* Exercise brief *
The answer must be an exact transcription of all the records below.

(Saved entries)
-------------------------

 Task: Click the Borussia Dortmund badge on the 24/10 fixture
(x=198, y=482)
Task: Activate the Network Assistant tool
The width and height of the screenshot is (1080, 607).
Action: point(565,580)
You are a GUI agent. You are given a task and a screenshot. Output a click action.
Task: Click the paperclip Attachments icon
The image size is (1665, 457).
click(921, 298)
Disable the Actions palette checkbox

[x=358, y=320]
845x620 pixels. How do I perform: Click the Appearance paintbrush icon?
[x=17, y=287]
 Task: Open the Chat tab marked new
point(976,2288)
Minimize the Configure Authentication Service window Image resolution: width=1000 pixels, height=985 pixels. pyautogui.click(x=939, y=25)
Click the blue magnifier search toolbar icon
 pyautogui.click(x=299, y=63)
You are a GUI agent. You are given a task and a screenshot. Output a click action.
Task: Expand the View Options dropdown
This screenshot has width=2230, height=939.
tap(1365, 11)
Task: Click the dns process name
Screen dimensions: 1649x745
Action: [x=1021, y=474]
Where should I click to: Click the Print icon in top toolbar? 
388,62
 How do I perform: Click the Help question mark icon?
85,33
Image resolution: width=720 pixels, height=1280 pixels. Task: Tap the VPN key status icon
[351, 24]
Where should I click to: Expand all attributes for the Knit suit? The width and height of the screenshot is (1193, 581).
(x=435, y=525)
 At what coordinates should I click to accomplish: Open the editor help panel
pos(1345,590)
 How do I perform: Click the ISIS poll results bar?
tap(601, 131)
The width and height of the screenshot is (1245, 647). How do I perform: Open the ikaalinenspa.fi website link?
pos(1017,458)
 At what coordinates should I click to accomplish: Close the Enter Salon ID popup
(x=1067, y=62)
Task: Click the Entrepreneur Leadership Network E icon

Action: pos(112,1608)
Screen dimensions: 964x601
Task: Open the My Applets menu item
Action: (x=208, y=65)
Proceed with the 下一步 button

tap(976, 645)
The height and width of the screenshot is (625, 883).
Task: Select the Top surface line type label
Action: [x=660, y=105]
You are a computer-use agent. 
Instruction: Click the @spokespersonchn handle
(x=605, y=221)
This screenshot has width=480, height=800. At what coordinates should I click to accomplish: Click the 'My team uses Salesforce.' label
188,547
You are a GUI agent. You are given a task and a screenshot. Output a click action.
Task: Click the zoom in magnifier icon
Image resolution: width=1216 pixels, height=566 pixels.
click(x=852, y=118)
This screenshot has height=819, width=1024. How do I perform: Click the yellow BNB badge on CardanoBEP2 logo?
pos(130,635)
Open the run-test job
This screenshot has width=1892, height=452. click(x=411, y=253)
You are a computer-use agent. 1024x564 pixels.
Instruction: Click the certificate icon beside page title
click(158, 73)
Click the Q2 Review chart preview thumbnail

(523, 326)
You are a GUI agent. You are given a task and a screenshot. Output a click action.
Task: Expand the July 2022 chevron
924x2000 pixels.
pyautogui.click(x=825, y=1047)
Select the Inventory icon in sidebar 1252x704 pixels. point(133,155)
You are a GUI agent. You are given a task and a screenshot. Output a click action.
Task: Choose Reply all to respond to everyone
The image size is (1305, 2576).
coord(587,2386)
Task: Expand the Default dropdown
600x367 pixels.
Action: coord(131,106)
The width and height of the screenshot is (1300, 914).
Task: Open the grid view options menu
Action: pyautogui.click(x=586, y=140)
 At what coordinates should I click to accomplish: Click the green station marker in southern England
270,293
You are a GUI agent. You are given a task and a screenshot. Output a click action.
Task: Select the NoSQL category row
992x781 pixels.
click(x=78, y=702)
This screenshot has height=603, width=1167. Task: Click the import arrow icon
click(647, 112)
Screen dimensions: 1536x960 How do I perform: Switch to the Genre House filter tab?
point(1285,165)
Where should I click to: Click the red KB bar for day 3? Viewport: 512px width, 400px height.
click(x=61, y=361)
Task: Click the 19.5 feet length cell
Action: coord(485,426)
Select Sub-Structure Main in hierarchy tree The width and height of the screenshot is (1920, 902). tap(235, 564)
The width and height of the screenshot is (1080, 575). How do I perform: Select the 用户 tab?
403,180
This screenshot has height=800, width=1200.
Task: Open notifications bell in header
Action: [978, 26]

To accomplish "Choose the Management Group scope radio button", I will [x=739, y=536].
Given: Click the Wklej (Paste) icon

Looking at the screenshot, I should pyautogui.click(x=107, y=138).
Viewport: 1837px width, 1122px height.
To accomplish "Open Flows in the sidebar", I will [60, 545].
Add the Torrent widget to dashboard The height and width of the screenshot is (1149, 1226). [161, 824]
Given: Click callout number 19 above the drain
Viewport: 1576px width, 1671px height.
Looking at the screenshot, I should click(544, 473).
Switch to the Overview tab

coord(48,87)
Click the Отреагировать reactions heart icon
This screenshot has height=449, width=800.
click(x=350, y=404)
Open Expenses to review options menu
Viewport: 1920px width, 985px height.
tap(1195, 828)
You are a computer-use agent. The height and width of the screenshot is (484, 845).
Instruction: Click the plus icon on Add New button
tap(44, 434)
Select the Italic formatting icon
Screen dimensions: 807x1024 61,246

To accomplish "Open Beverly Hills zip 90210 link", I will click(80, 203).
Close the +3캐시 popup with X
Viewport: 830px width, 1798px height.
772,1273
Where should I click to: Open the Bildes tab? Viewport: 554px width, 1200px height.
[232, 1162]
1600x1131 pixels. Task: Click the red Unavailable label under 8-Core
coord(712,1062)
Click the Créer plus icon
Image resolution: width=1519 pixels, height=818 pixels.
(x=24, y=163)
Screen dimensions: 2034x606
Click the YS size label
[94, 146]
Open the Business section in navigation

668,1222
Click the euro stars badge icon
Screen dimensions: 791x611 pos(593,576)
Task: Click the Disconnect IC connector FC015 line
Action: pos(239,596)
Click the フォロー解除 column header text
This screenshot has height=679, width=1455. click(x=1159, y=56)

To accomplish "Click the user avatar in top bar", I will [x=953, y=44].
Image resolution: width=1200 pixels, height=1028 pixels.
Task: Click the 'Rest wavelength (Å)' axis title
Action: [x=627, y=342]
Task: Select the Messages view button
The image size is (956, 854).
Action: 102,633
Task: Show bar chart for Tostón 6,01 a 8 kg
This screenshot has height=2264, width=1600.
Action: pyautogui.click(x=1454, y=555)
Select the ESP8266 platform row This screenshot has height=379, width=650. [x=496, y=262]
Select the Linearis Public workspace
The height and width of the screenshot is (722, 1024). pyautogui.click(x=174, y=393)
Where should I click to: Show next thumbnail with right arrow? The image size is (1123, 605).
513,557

-------------------------

* Completed task *
 Task: Click the Borussia Dortmund badge on the 24/10 fixture
(x=198, y=482)
Task: Activate the Network Assistant tool
The width and height of the screenshot is (1080, 607).
Action: point(565,580)
You are a GUI agent. You are given a task and a screenshot. Output a click action.
Task: Click the paperclip Attachments icon
The image size is (1665, 457).
click(921, 298)
Disable the Actions palette checkbox

[x=358, y=320]
845x620 pixels. How do I perform: Click the Appearance paintbrush icon?
[x=17, y=287]
 Task: Open the Chat tab marked new
point(976,2288)
Minimize the Configure Authentication Service window Image resolution: width=1000 pixels, height=985 pixels. pyautogui.click(x=939, y=25)
Click the blue magnifier search toolbar icon
 pyautogui.click(x=299, y=63)
You are a GUI agent. You are given a task and a screenshot. Output a click action.
Task: Expand the View Options dropdown
This screenshot has width=2230, height=939.
tap(1365, 11)
Task: Click the dns process name
Screen dimensions: 1649x745
Action: [x=1021, y=474]
Where should I click to: Click the Print icon in top toolbar? 
388,62
 How do I perform: Click the Help question mark icon?
85,33
Image resolution: width=720 pixels, height=1280 pixels. Task: Tap the VPN key status icon
[351, 24]
Where should I click to: Expand all attributes for the Knit suit? The width and height of the screenshot is (1193, 581).
(x=435, y=525)
 At what coordinates should I click to accomplish: Open the editor help panel
pos(1345,590)
 How do I perform: Click the ISIS poll results bar?
tap(601, 131)
The width and height of the screenshot is (1245, 647). How do I perform: Open the ikaalinenspa.fi website link?
pos(1017,458)
 At what coordinates should I click to accomplish: Close the Enter Salon ID popup
(x=1067, y=62)
Task: Click the Entrepreneur Leadership Network E icon

Action: pos(112,1608)
Screen dimensions: 964x601
Task: Open the My Applets menu item
Action: (x=208, y=65)
Proceed with the 下一步 button

tap(976, 645)
The height and width of the screenshot is (625, 883).
Task: Select the Top surface line type label
Action: [x=660, y=105]
You are a computer-use agent. 
Instruction: Click the @spokespersonchn handle
(x=605, y=221)
This screenshot has width=480, height=800. At what coordinates should I click to accomplish: Click the 'My team uses Salesforce.' label
188,547
You are a GUI agent. You are given a task and a screenshot. Output a click action.
Task: Click the zoom in magnifier icon
Image resolution: width=1216 pixels, height=566 pixels.
click(x=852, y=118)
This screenshot has height=819, width=1024. How do I perform: Click the yellow BNB badge on CardanoBEP2 logo?
pos(130,635)
Open the run-test job
This screenshot has width=1892, height=452. click(x=411, y=253)
You are a computer-use agent. 1024x564 pixels.
Instruction: Click the certificate icon beside page title
click(158, 73)
Click the Q2 Review chart preview thumbnail

(523, 326)
You are a GUI agent. You are given a task and a screenshot. Output a click action.
Task: Expand the July 2022 chevron
924x2000 pixels.
pyautogui.click(x=825, y=1047)
Select the Inventory icon in sidebar 1252x704 pixels. point(133,155)
You are a GUI agent. You are given a task and a screenshot. Output a click action.
Task: Choose Reply all to respond to everyone
The image size is (1305, 2576).
coord(587,2386)
Task: Expand the Default dropdown
600x367 pixels.
Action: coord(131,106)
The width and height of the screenshot is (1300, 914).
Task: Open the grid view options menu
Action: pyautogui.click(x=586, y=140)
 At what coordinates should I click to accomplish: Click the green station marker in southern England
270,293
You are a GUI agent. You are given a task and a screenshot. Output a click action.
Task: Select the NoSQL category row
992x781 pixels.
click(x=78, y=702)
This screenshot has height=603, width=1167. Task: Click the import arrow icon
click(647, 112)
Screen dimensions: 1536x960 How do I perform: Switch to the Genre House filter tab?
point(1285,165)
Where should I click to: Click the red KB bar for day 3? Viewport: 512px width, 400px height.
click(x=61, y=361)
Task: Click the 19.5 feet length cell
Action: coord(485,426)
Select Sub-Structure Main in hierarchy tree The width and height of the screenshot is (1920, 902). tap(235, 564)
The width and height of the screenshot is (1080, 575). How do I perform: Select the 用户 tab?
403,180
This screenshot has height=800, width=1200.
Task: Open notifications bell in header
Action: [978, 26]

To accomplish "Choose the Management Group scope radio button", I will [x=739, y=536].
Given: Click the Wklej (Paste) icon

Looking at the screenshot, I should pyautogui.click(x=107, y=138).
Viewport: 1837px width, 1122px height.
To accomplish "Open Flows in the sidebar", I will [60, 545].
Add the Torrent widget to dashboard The height and width of the screenshot is (1149, 1226). [161, 824]
Given: Click callout number 19 above the drain
Viewport: 1576px width, 1671px height.
Looking at the screenshot, I should click(544, 473).
Switch to the Overview tab

coord(48,87)
Click the Отреагировать reactions heart icon
This screenshot has height=449, width=800.
click(x=350, y=404)
Open Expenses to review options menu
Viewport: 1920px width, 985px height.
tap(1195, 828)
You are a computer-use agent. The height and width of the screenshot is (484, 845).
Instruction: Click the plus icon on Add New button
tap(44, 434)
Select the Italic formatting icon
Screen dimensions: 807x1024 61,246

To accomplish "Open Beverly Hills zip 90210 link", I will click(80, 203).
Close the +3캐시 popup with X
Viewport: 830px width, 1798px height.
772,1273
Where should I click to: Open the Bildes tab? Viewport: 554px width, 1200px height.
[232, 1162]
1600x1131 pixels. Task: Click the red Unavailable label under 8-Core
coord(712,1062)
Click the Créer plus icon
Image resolution: width=1519 pixels, height=818 pixels.
(x=24, y=163)
Screen dimensions: 2034x606
Click the YS size label
[94, 146]
Open the Business section in navigation

668,1222
Click the euro stars badge icon
Screen dimensions: 791x611 pos(593,576)
Task: Click the Disconnect IC connector FC015 line
Action: pos(239,596)
Click the フォロー解除 column header text
This screenshot has height=679, width=1455. click(x=1159, y=56)

To accomplish "Click the user avatar in top bar", I will [x=953, y=44].
Image resolution: width=1200 pixels, height=1028 pixels.
Task: Click the 'Rest wavelength (Å)' axis title
Action: [x=627, y=342]
Task: Select the Messages view button
The image size is (956, 854).
Action: 102,633
Task: Show bar chart for Tostón 6,01 a 8 kg
This screenshot has height=2264, width=1600.
Action: pyautogui.click(x=1454, y=555)
Select the ESP8266 platform row This screenshot has height=379, width=650. [x=496, y=262]
Select the Linearis Public workspace
The height and width of the screenshot is (722, 1024). pyautogui.click(x=174, y=393)
Where should I click to: Show next thumbnail with right arrow? The image size is (1123, 605).
513,557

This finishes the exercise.